**TASK OBJECTIVE:** Your output should be the lines from the one with "Current Print Edition (82, 2006)" through the last line of the records below, exactly as written, minus the pictures.

**GIVEN RECORDS:**
···
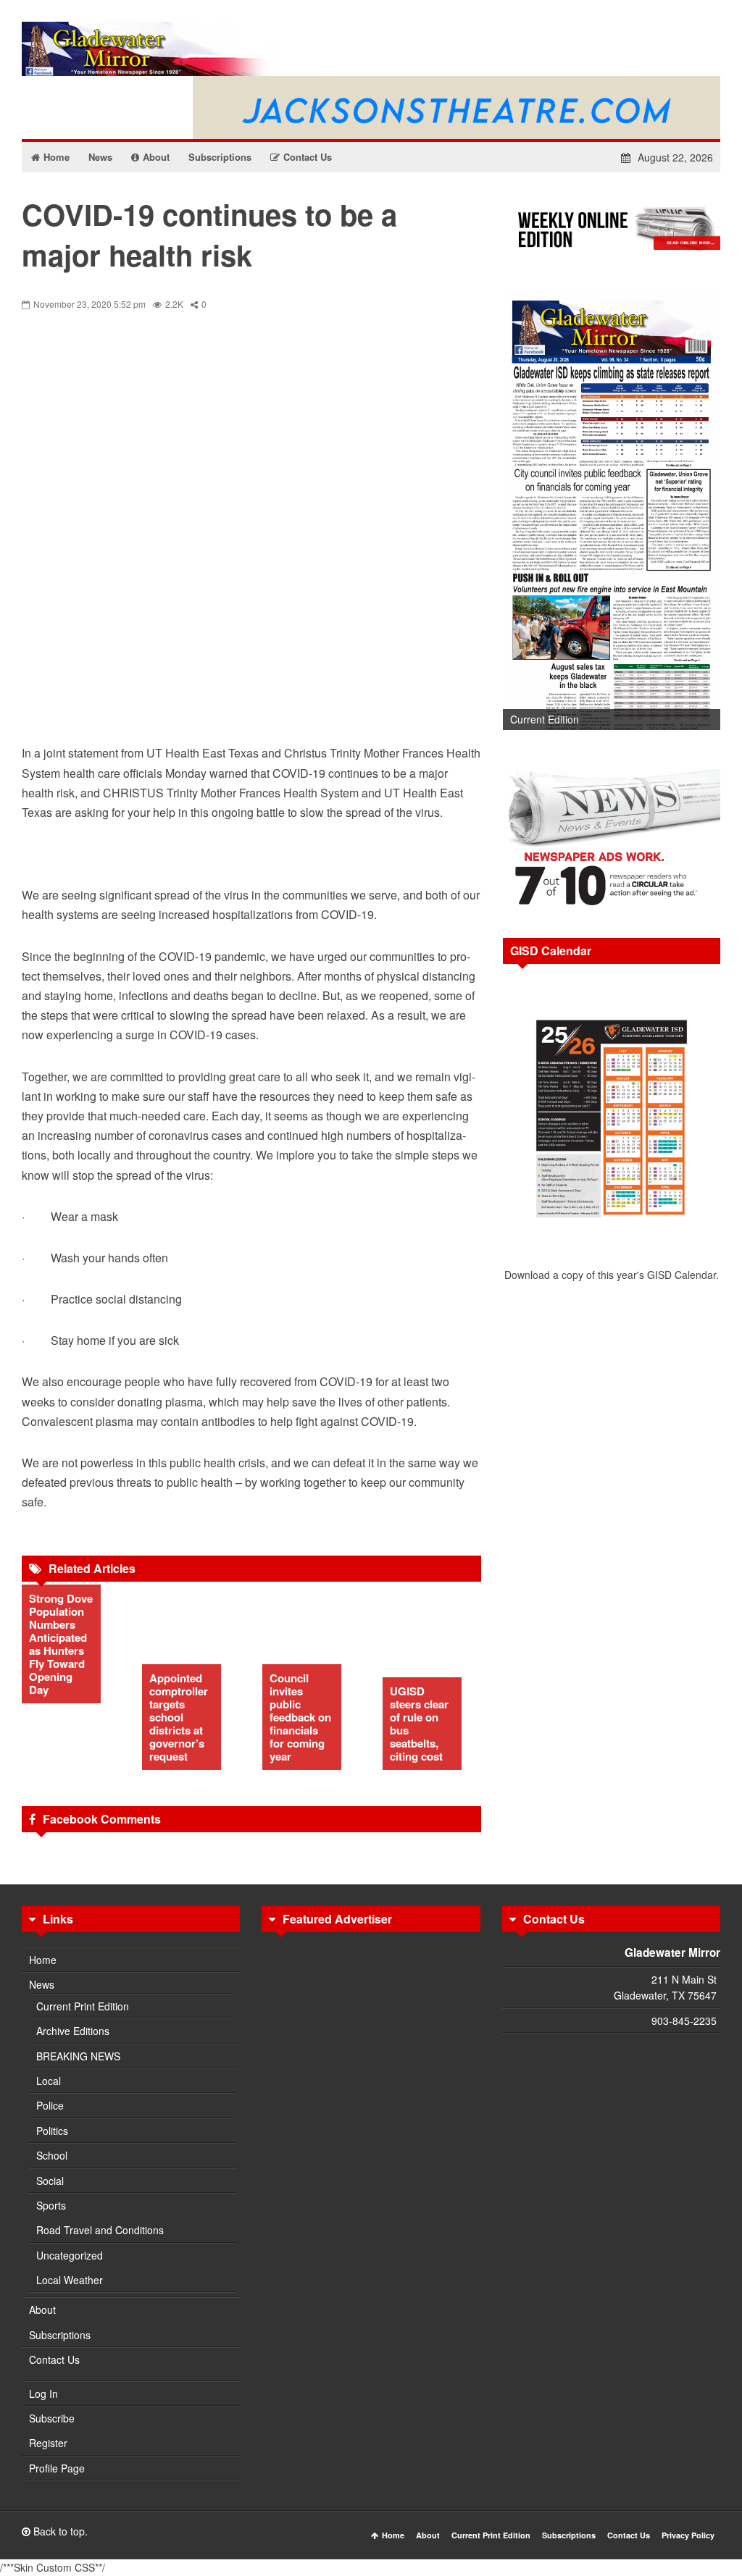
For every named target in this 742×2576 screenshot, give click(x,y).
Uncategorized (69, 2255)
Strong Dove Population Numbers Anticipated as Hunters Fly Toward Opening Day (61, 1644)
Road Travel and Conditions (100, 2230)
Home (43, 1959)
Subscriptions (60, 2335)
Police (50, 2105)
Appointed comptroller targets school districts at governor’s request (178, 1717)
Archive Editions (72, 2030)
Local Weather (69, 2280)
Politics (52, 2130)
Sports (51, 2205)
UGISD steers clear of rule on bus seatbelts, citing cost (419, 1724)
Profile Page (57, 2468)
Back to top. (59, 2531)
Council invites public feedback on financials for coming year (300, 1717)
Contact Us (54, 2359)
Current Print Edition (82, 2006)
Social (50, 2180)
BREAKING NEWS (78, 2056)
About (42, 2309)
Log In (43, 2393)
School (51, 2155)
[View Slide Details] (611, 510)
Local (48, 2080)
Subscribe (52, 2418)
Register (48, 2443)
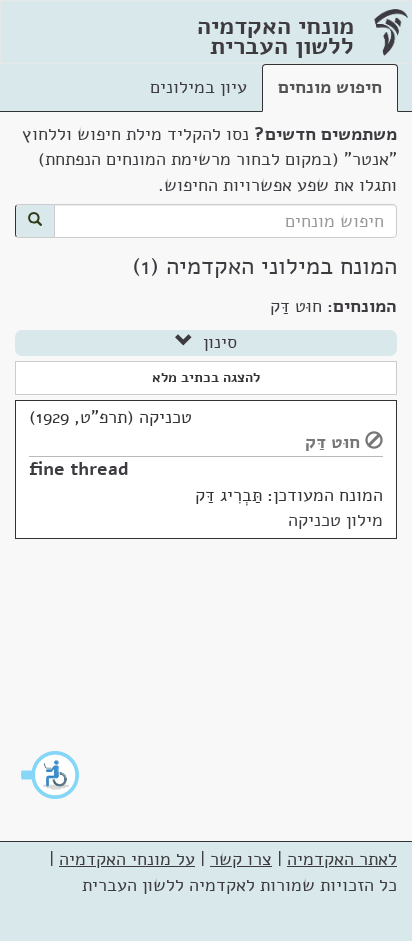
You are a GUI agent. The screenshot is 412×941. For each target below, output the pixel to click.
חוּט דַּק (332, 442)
···
**WORKED SOLUTION:**
Current Print Edition (82, 2006)
Social (50, 2180)
BREAKING NEWS (78, 2056)
About (42, 2309)
Log In (43, 2393)
School (51, 2155)
[View Slide Details] (611, 510)
Local (48, 2080)
Subscribe (52, 2418)
Register (48, 2443)
You are a GUI agent. The screenshot is 412×941. For each target below, output the pixel to click.
חוּט דַּק (332, 442)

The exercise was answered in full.